Sometimes, innovative ideas are shot down because of a belief that the way things are is good enough, or the way it will always be.

But this is usually a fallacy. Things are changing—all the more frequently in our rapid technological age.

Miller put it this way in her keynote: “It’s good enough. But so was Mapquest.” Of course, nobody uses Mapquest anymore. Things changed.

Sometimes, the status quo isn’t about denying change. It’s about failing to see the value of innovation. Companies either refuse to invest in new products or service, or they can’t structure their P&L in a way that moves them forward. Either way, that’s an acceptance of the status quo that will end up costing your business in the long run.

Dated Policies

Innovation requires a mindset that does things that haven’t been done before. As a result, it often requires going against longstanding policies in your business. This may happen in terms of product development, or IT security, or in another area.

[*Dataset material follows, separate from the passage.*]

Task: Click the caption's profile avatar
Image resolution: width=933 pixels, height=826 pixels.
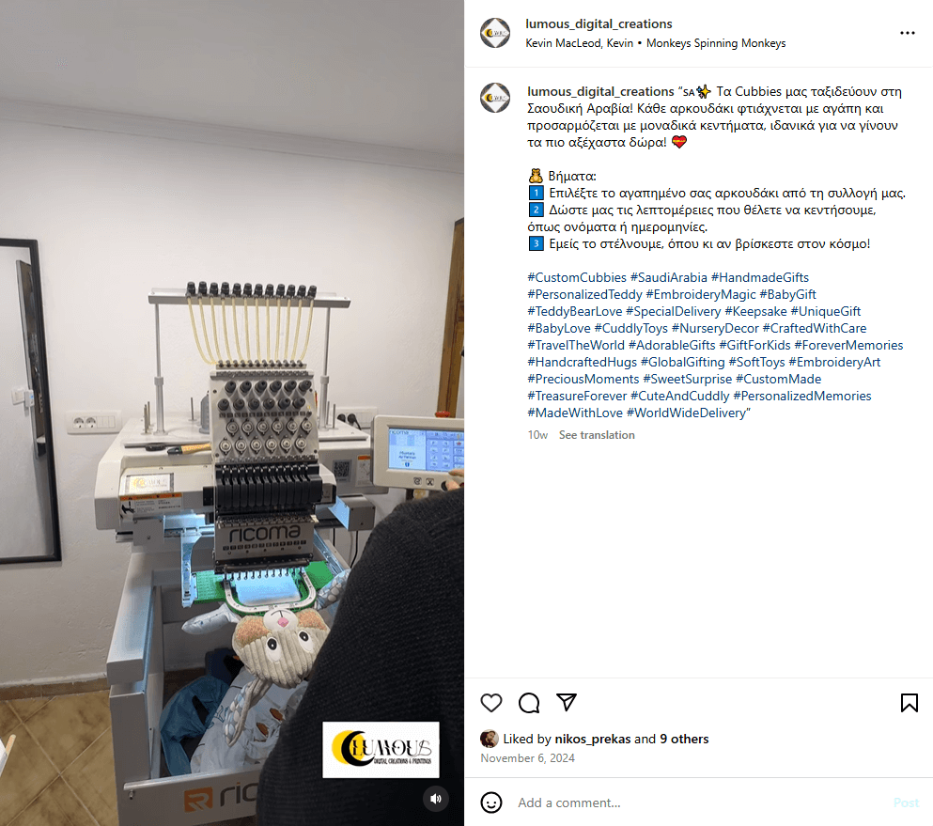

When an innovative project runs up against the policy, you need to decide whether to enforce the policy, give a one-time exception, or change the policy altogether. There’s no right or wrong answer here—but there is clearly a need to address policies in the quest to be innovative. So let down your guard enough to have an honest discussion about the value of the policy going forward in comparison to the value of the innovative initiative.

Preserving Profits

Sometimes company leaders thumb their noses at innovative projects because they don’t want to risk profit numbers or market share for existing products.

But protecting turf is the way down, not the way up. Think about this quote from the CEO of Blockbuster in 2008: Netflix doesn’t really do anything that we can’t or don’t already do ourselves.” Turns out, that turf wasn’t as safe as it looked. Not many people are looking to Blockbuster and chill nowadays.

Miller put it this way: If someone says “We can’t do that because it will eat our profits,” tell them the story of the iPad. That tablet did not kill MacBooks or iPhones—it established an entirely new product category that became a major profit center.

Insufficient Ecosystems

Sometimes the barriers to innovation in a company aren’t intentional. No one is lying in front of the tracks trying to keep the new bullet train (or Hyperloop) from coming through. But the roadblock is there all the same, because the ecosystem at the company doesn’t allow innovation to bloom.

A company needs to encourage innovation—whether with an 80/20 rule like Google once had, or a skunkworks division, or in some other way. Otherwise, you’ll start an innovation project so far behind that your innovation will be dated by the time it makes it to market.

Deloitte put it this way: "To execute their digital strategies, some organizations may require capabilities and resources that cannot be quickly cultivated internally. Ecosystems can create scale.”

Conclusion

Every innovation project isn’t advisable—but some will pay off big. So as your business evaluates innovation opportunities, you also need to proactively find and eliminate roadblocks so that you’re ready when the right moment comes along.

Robert Neely
Robert Neely is Worthwhile’s Client Strategist. He focuses on aligning web app solutions with business strategy, industry realities, and user experience.